Sintayehu - (One who has experienced many things)

Life in Ethiopia can make the young wise beyond their years. Here are collected stories, told by my daughter, about her time before I became her father.


The three sisters have been reunited! Thanks to everyone who helped to bring these kids back together and to everyone else who sent their best wishes.

More stories will be coming shortly.

Monday, September 19, 2011

The Jouney for a Lost sister

The three sisters sit outside the open door of their house, skin has turned dark black by the relentless summer sun beating down on the village of Wonji. Their father used work in the cane fields on days like this but the only activity they can muster the energy for is throwing small stones at the dried up body of a snake. The unlucky snake had entered their house the day before and the oldest of the sisters had killed the snake with their father's machete. The rusty machete with a sweat stained wooden handle sat propped up just inside the door. Sintayehu cooed at her older sister who was more like a mother to the little girl and her sister smiled back tickling here under the arms.

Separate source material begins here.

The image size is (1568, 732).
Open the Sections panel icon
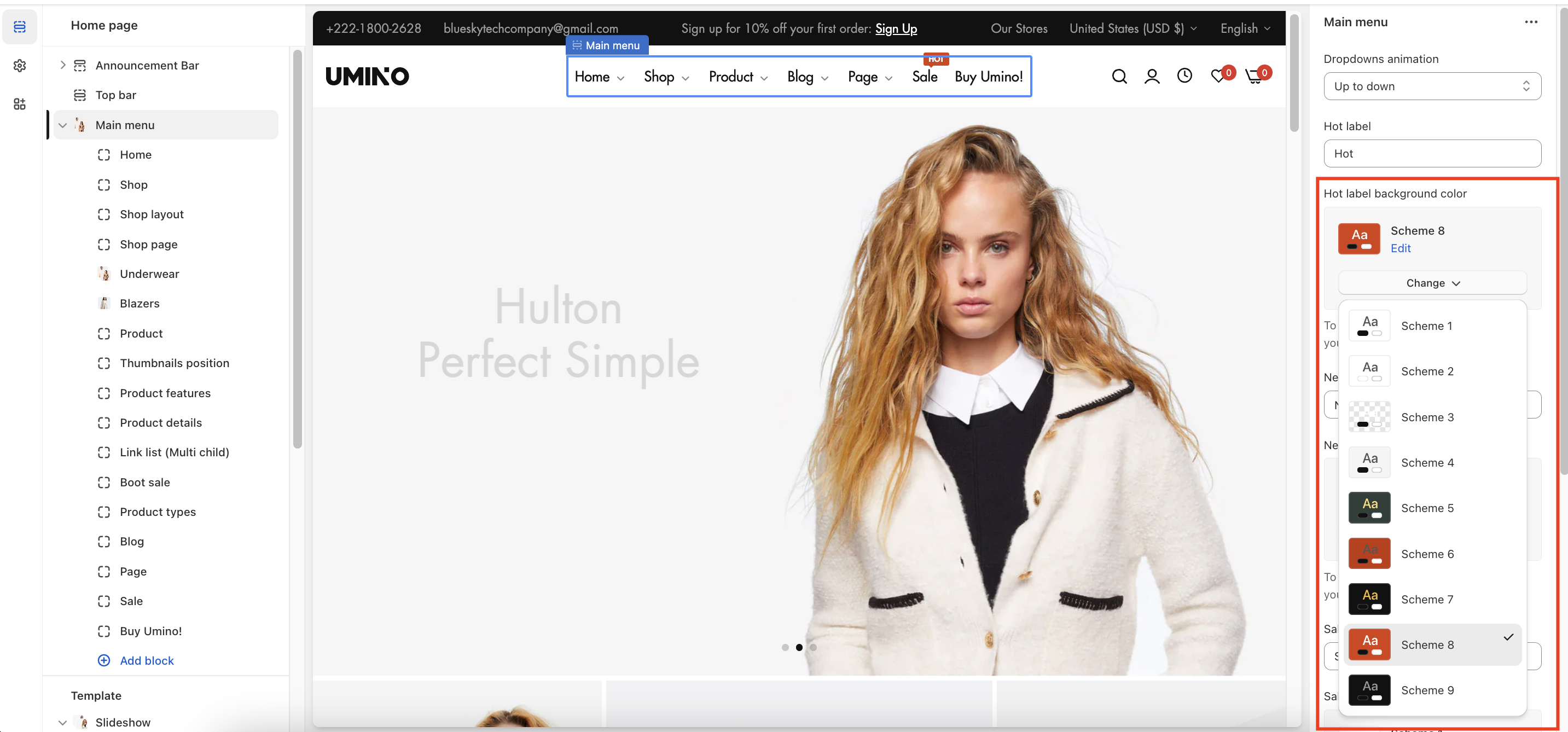coord(20,27)
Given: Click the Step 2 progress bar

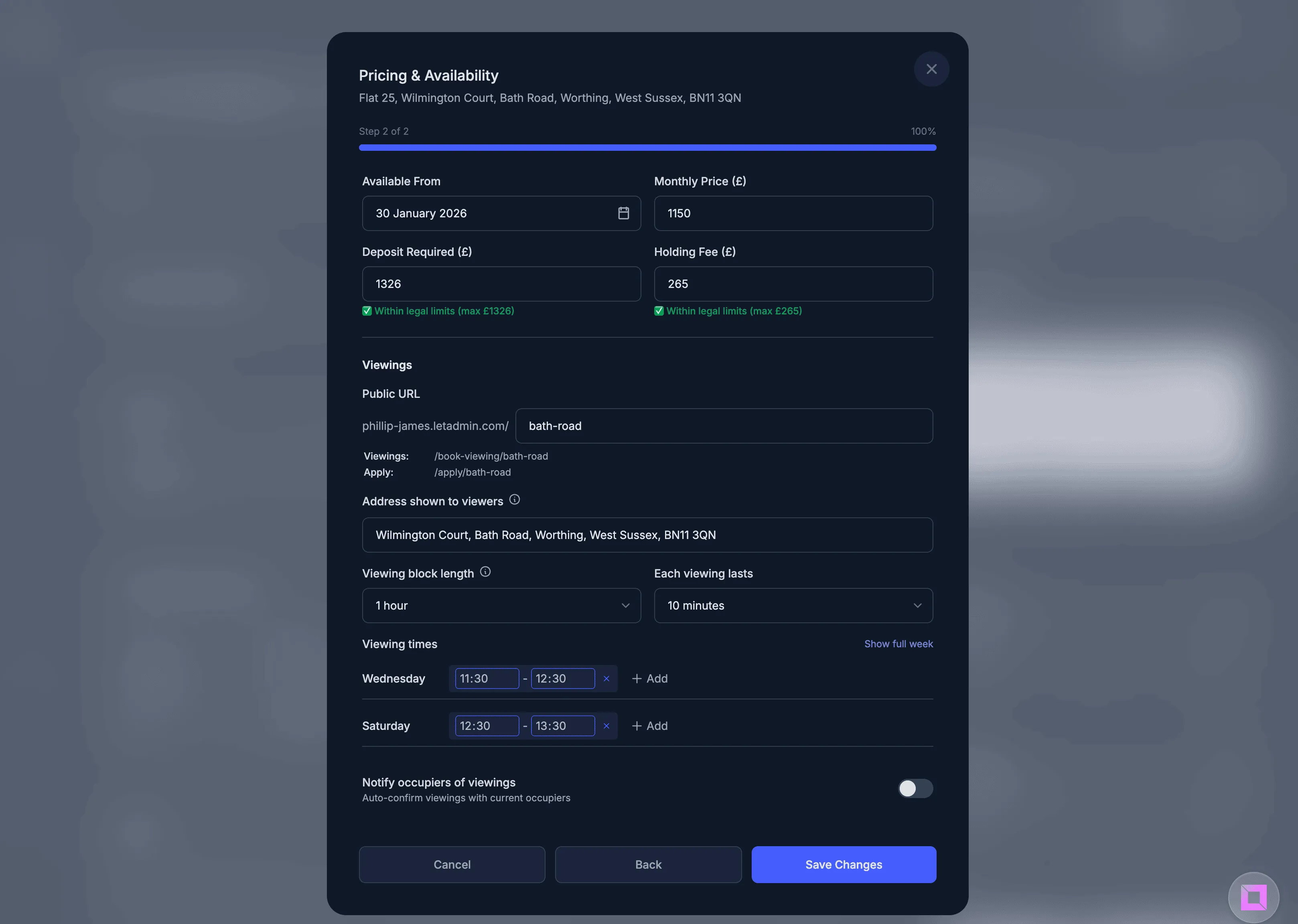Looking at the screenshot, I should coord(647,147).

A few minutes earlier an old car had pulled up in the alley behind their home and a short, well dressed, man went inside to speak with their mother.

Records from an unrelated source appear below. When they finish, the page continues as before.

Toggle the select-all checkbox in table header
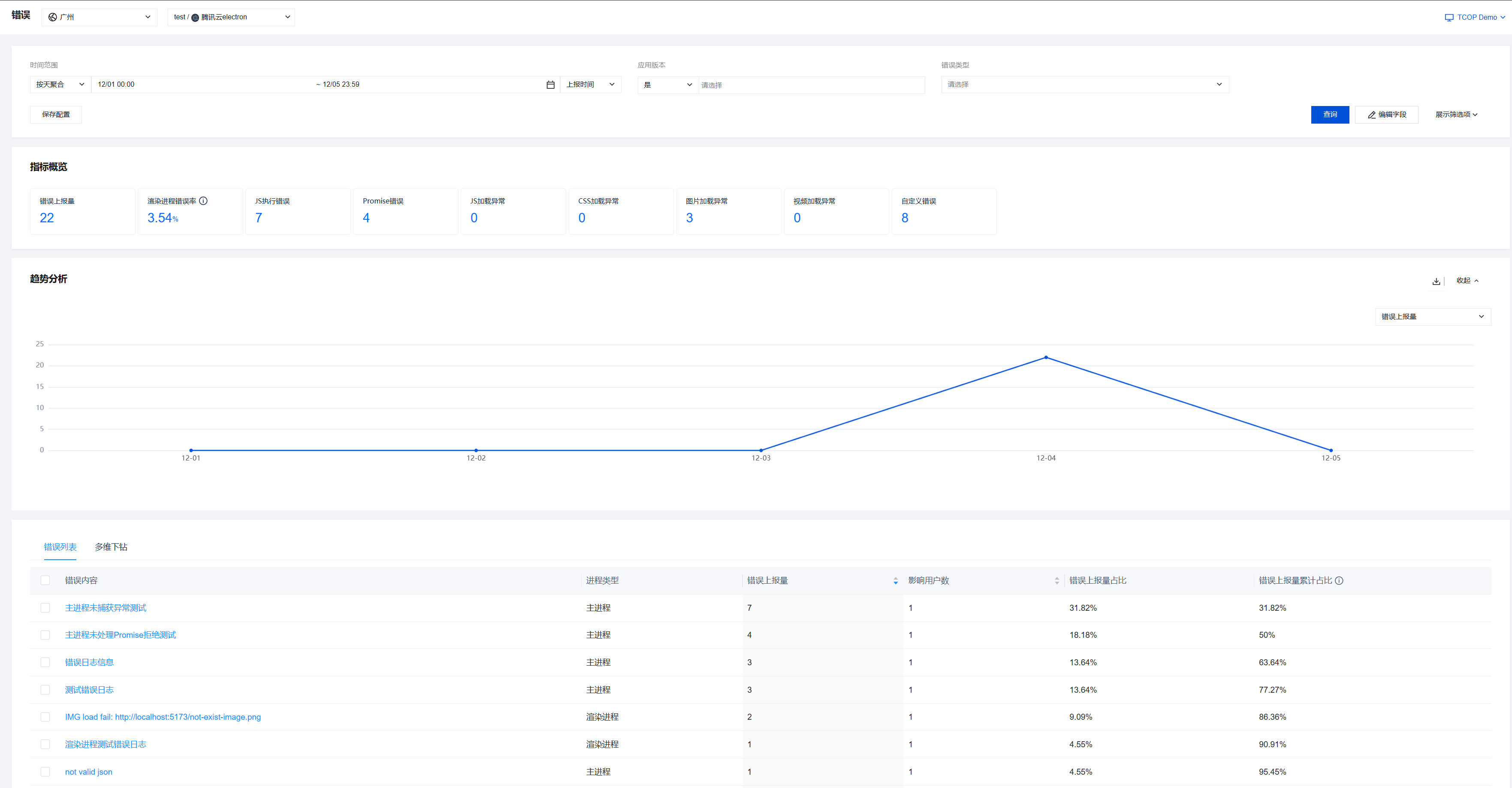The image size is (1512, 788). [x=45, y=581]
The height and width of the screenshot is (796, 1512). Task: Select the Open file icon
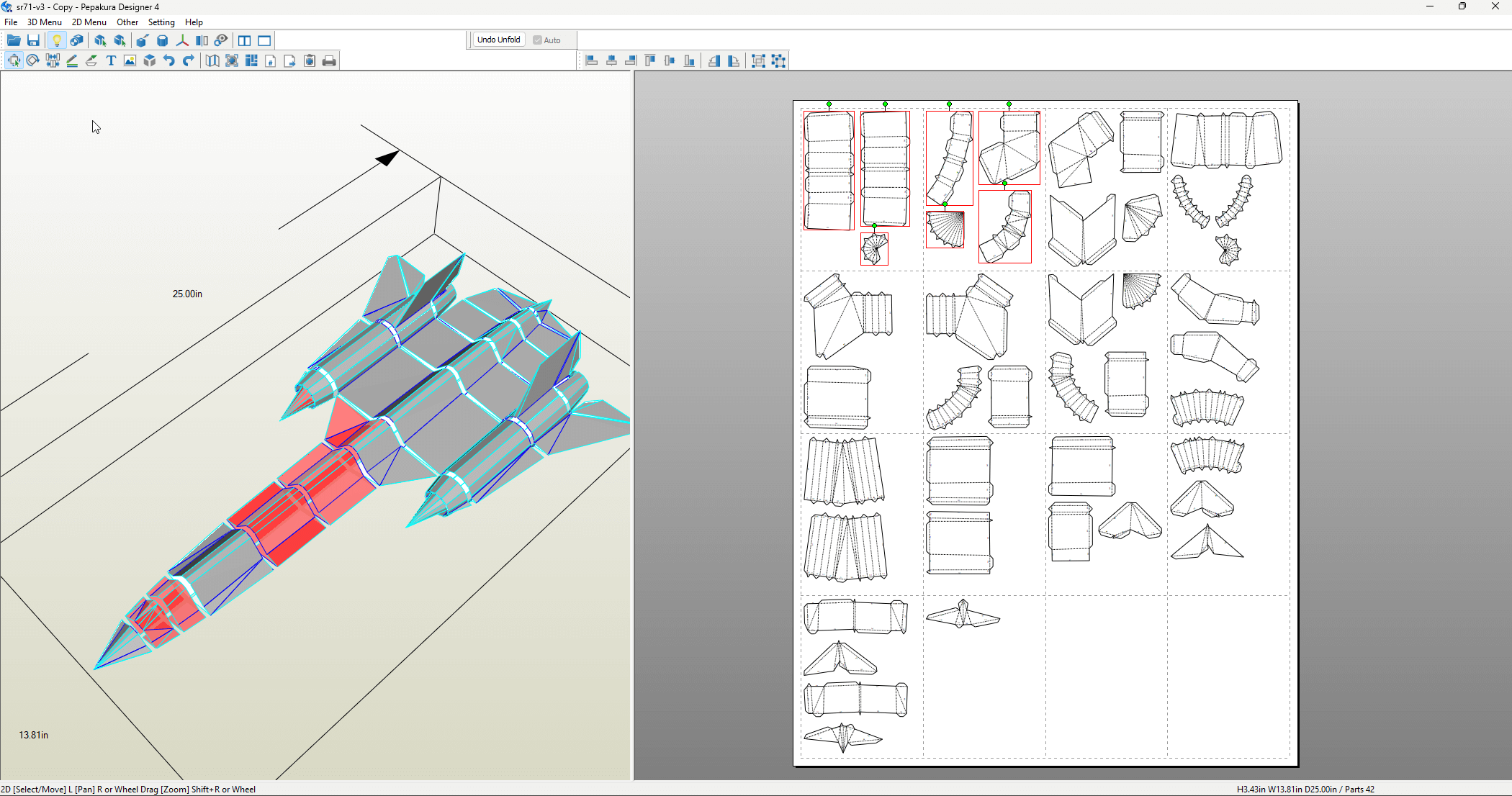click(x=14, y=40)
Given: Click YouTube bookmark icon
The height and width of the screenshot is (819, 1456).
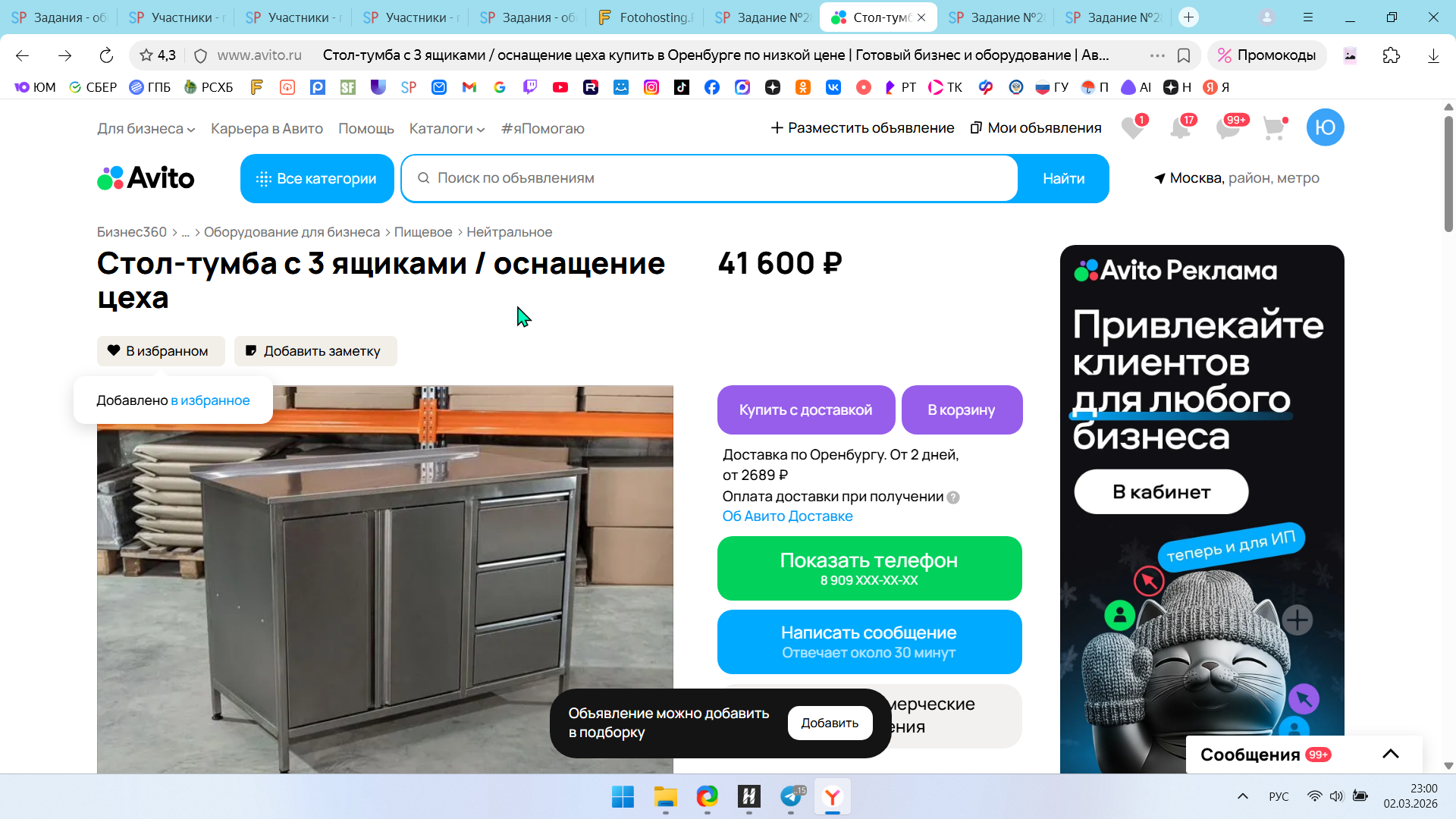Looking at the screenshot, I should 560,87.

"Its time to go," their mother said in a quiet voice. "Please get into the car, we have a long ride today."

The two older sisters didn't realize that this would be the last ride they would take with their little baby sister and the beginning of a whole new life for them all. The baby would end up being left at the Holy Savior orphanage, and the two older sisters would be sent from that orphanage to a different orphanage never knowing what would become of their sister nor why they were seperated.

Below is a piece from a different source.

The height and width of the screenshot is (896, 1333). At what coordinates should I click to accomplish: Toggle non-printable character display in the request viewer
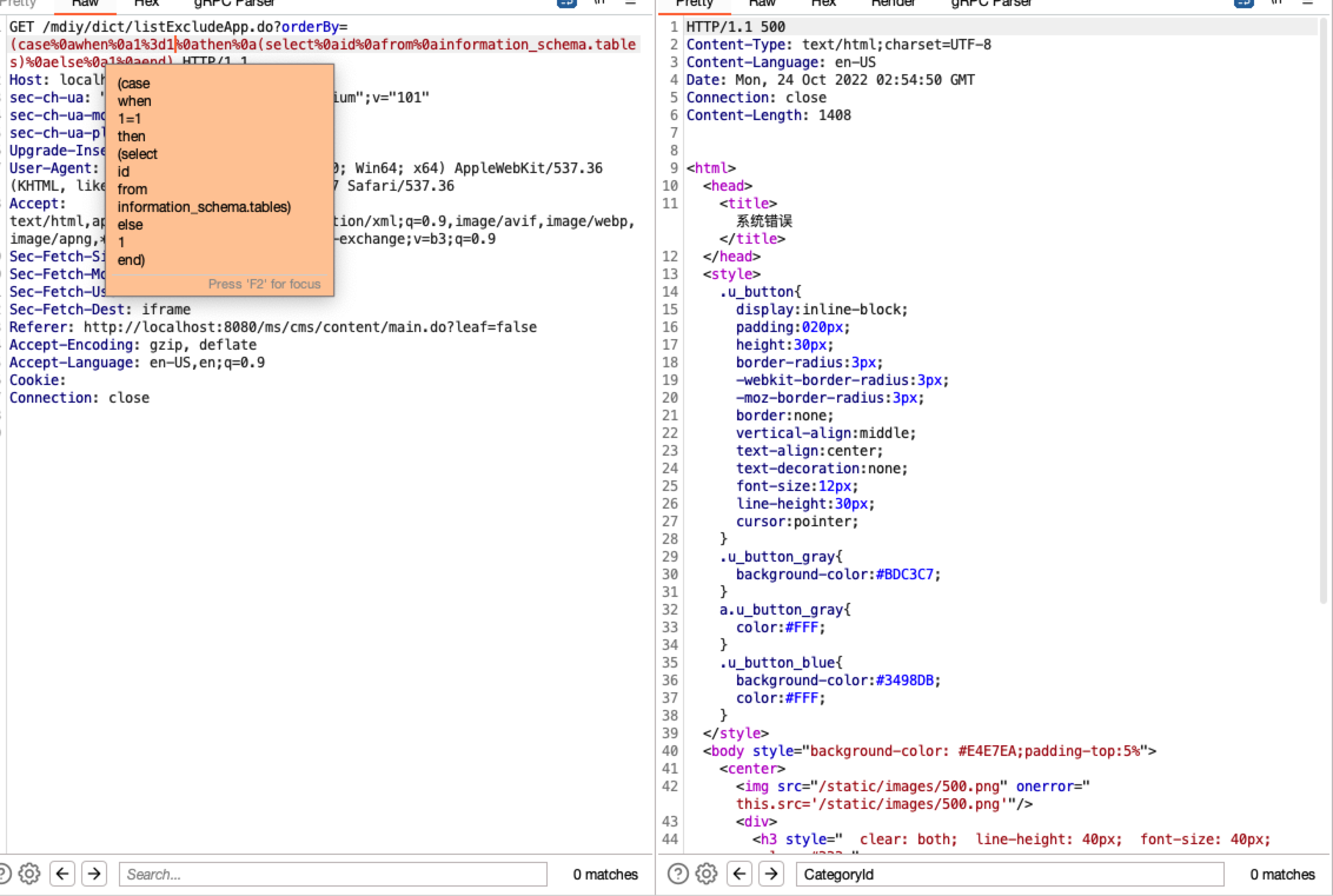click(600, 4)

This is the true story of three girls who were adopted out of Ethiopia by two different families. The two oldest girls remained together and the youngest adopted by an American family in the spring of 2009. I will be posting the information that I have on Sintayehu and the family who adopted her with the hope of finding them so that the two older sisters, who cared for her and carried her on their backs while they did chores can know what has become of "their baby."